_READING TEXT_:
** begin **
The Council on Foundations 2017 Annual Conference (Leading Together) was held in Dallas on April 23-26. The Opening Plenary, Philanthropy’s Role in Vibrant Communities, kicked off with President George W. Bush discussing his recently published book, Portraits of Courage: A Commander in Chief’s Tribute to America’s Warriors, and the work of the George W. Bush Institute with American veterans and their families. Council on Foundations (CoF) President and CEO Vikki Spruill built on President Bush’s discussion, stating:
Right now, more than ever, we need to dream up the unexpected—especially for those who need it most.
Whether that’s the men and women who’ve sacrificed for our country or the everyday people who work hard to make ends meet.
Whether it’s the voiceless or the ones whose struggles haven’t made the headlines until now.
For all of them and all of us: We must build bridges bigger than the divisions among us.
** end **
_CHALLENGE 1_:
Render this sentence from the passage about the 2017 Council on Foundations conference in Spanish: "For all of them and all of us: We must build bridges bigger than the divisions among us."
_CHALLENGE 2_:
Carry on the passage about the 2017 Council on Foundations conference, starting after its last sentence.

_GIVEN INFORMATION_:
** begin **
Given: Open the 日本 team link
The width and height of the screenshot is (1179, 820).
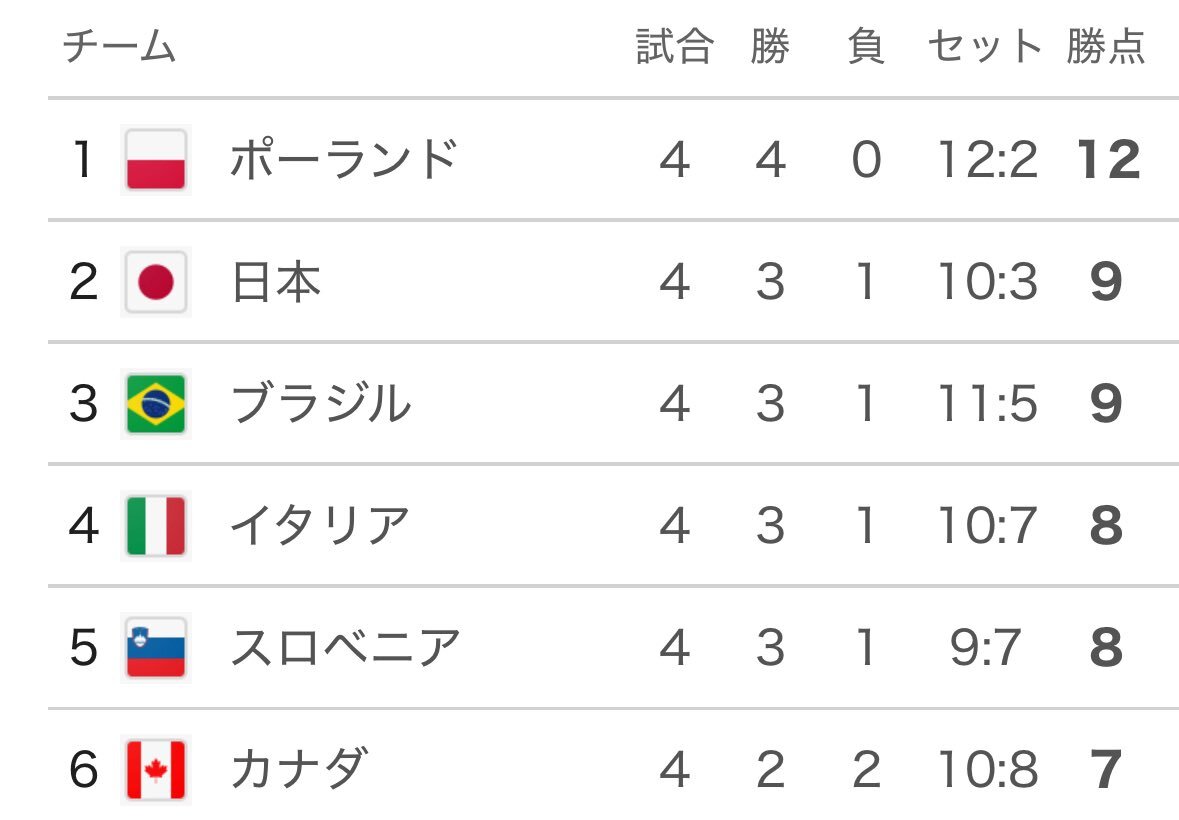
** end **
_TASK OUTPUT 1_:
Por todos ellos y por todos nosotros: debemos construir puentes más grandes que las divisiones entre nosotros.

_TASK OUTPUT 2_:
We must find fellowship in our common values and humanity. We must search boldly for reasons for hope, and as some of you heard in our Reasons for Hope anthem last night, we must remember—“that faith can move mountains.” We must stand for dialogue and inclusion and search for the underlying values that bind us together.
And there isn’t a minute to waste.
Spruill also emphasized CoF’s active policy initiatives related to tax reform, the charitable deduction, and the Johnson Amendment:
As you probably already know, we’ve bolstered our government relations team to make sure the voice of our sector, your voices, are heard loud and clear in Washington’s halls of power. We’ve always considered ourselves as the megaphone for the voice of philanthropy. And in the last year, we’ve turned the volume way up.
We’ve done so because with tax reform discussions in full swing, there are those in Washington who’ve proposed limiting or even eliminating the charitable deduction, while others are casting glances at endowments as they look for new sources of revenue.
And we’ve also been working hard to keep electoral politics out of the nonprofit sector. Many of you have already heard about efforts to weaken or repeal the Johnson Amendment. This is the law that keeps nonprofit, tax-deductible organizations out of electoral politics.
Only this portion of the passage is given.